The underlying cause: It's clear now, for those previously in doubt, that this is not about occupation or land. This might sound like good news. It's not. Despite the violent and angry demonstrations of support for Nasrullah and his Hizbollah in every American, Asian, European and African city with a sizable Arab presence, the fighting this month was not about bringing the Palestinian Arabs closer to what they claim to want: a homeland. It was about more basic matters with wider implications for everyone, which would be clearer to people if only they would listen to the voices booming out of the Islamic world. It was about a Jewish state being wiped off the face of the earth, according to the Iranian government without whom Nasrullah would be no more than a corner preacher. It needs to be clearer now than before: the conflict that gave rise to this war and the multiple wars before it (in truth, all part of one ongoing war) were never about the fact that the Palestinian Arabs don't have a homeland but about about the fact that the Jews do.

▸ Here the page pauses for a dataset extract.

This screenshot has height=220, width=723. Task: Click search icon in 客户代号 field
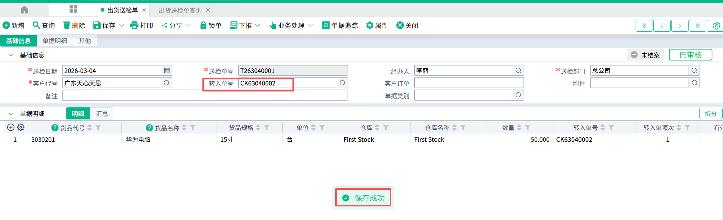(x=166, y=83)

The central role of hatred and racism: The Arab media have been host this month to prominent and widely seen caricatures of America's foreign minister as a primate; to an elaborate museum display of Holocaust-denial images in Teheran; and to a flood of Jew-hatred in written form, in imagery and in graffiti daubed onto the outside of synagogues and Jewish property. Even more disturbing, explicit anti-Jew sentiment is losing of its pungency as we look on. It's more than just symbolic when one of the icons of American popular culture, Mike Wallace of the venerable "Sixty Minutes" program, interviews the man who is arguably the most virulent anti-semite in the world, Mahmoud Ahmadinejad, and comes away using these expressions: an "impressive fellow," "attractive," "smart as hell," "savvy" and "rational." We're as open-minded as a rational person needs to be about figures of speech but applying kid-gloves to the man who is developing a nuclear arsenal to "wipe Israel off the map" is insanity.
Imagery and its manipulation: More than we realize, what we believe and think we know about events far from home is the product of words and pictures delivered by trusted intermediaries. Radio, television, newspapers, magazines and the web are central and indispensable to the forming of views for almost every last one of us. The coining of a new word - fauxtography - signals the permanent end of that trusted relationship. Reuters, AP, AFP, BBC will all stand tall, hands on heart, and say that despite the onslaught of partisan critics (Israel's friends), they passed the test, they delivered objective journalism, they remain the honest brokers of conflicting reports that they always were, and the indications to the contrary are small bumps, minor exceptions to be ignored. This, in the case of the conflict between Israel and its neighbours, is self-serving rubbish. The well-documented and calculated posing of dead children for emotional effect; the inflation of casualty numbers on the Arab side by Arabs; the wilful erasing of the graphic and photographic evidence of the clear, present, immediate and concrete existential threat facing half the Israeli population - all of these make the media and its prime movers complicit in a process threatening to the world in a way that is unprecedented.
There's more. But right now we just need to stop and breathe a while while we look over the edge.